Previous studies have shown that the regulation of KO2 expression by directly binding to the KO2 promoter leads to alteration of the GA level and causes the dwarf phenotype. Tobacco transcription factor, REPRESSION OF SHOOT GROWTH, activates the expression of KO2 gene in Arabidopsis [62]. GIBBERELLIN-DEFICIENT DWARF1/BRITTLE CULM 12 directly binds to the promoter of OsKO2 and causes the impaired cell elongation with dwarf phenotype [63]. O. SATIVA LSD-ONE-LIKE 1 (OsLOL1; C2C2-type zinc finger protein) and OsbZIP58 activates OsKO2, thereby inducing seed germination by affecting GA biosynthesis [64]. Rice NAC DOMAIN-CONTAINING PROTEIN 2 (OsNAC2) overexpression reduces plant height and internode length, and OsNAC2 represses the expression of OsKO2 by directly binding to its promoter, as shown in Chip-seq analysis and yeast one-hybrid analysis [65]. OsbZIP48 directly binds to the promoter of OsKO2 and regulates its expression to control internode elongation [66].
To identify how to regulate OsKO1 and OsKO2 gene expression and control the growth and GA homeostasis associated with OsbHLH073, it will be necessary to identify the proteins interacting with OsbHLH073. Previous studies reported that atypical bHLH proteins interact with typical bHLH TFs, which control the downstream genes [33,67,68,69]. For example, the Arabidopsis atypical bHLH TFs PACLOBUTRAZOL RESISTANCE1 and ILI1 BINDING bHLH PROTEIN1 (IBH1) interact with each other and regulate the expression of many genes antagonistically by the interaction of IBH1 with the DNA-binding bHLH factor, HOMOLOG OF BEE2 INTERACTING WITH IBH1 [68]. We manually analyzed the promoter sequences of OsKO1 and OsKO2 and revealed that there were three and nine conserved E-box binding sites within the ~2 kb promoter regions of OsKO1 and OsKO2, respectively (Figures S4 and S5). We hypothesize that typical bHLH TFs, interacting partners of OsbHLH073, may bind to some of these sites to negatively regulate the expression of OsKO1 and OsKO2 in order to modulate GA homeostasis and cell elongation.

4. Materials and Methods

4.1. Plant Growth

T2 seeds of osbhlh073-D, osbhlh073-1, osbhlh074-1 (T-DNA insertional mutant, PFG_4A-02508, PFG_3A-17056, PFG_5A-00405), and wild-type (Oryza sativa cv. Japonica Dongjin) were germinated on half strength (1/2) Murashige and Skoog (MS) medium including 0.4% phytagel and 3% sucrose [70]. Plants were grown in the greenhouse and then transplanted into a field at Kyungpook National University (36o N).
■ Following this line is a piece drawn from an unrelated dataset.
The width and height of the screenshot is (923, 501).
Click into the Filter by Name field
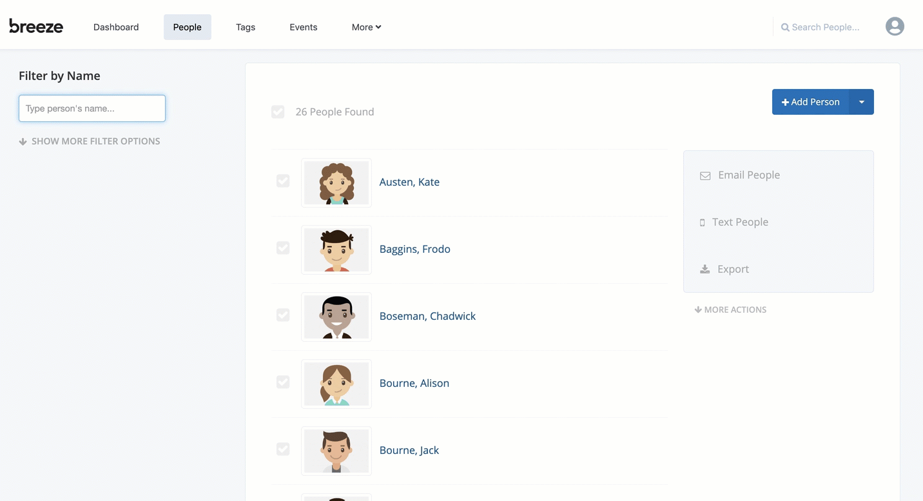pos(92,108)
PCRs for genotyping were conducted as explained previously [71,72]. The PCR primers are described in Table S1.

4.2. Hormone Treatment Analysis

T2 seeds of osbhlh073-D and wild-type were germinated in 1/2 MS medium in the light condition without or with 1 µM of GA3 added to the medium. For second leaf sheath analysis, seeds of osbhlh073-D and Dongjin wild-type were grown into 1/2 MS containing various concentrations of GA3 under continuous light at 30 °C for seven days.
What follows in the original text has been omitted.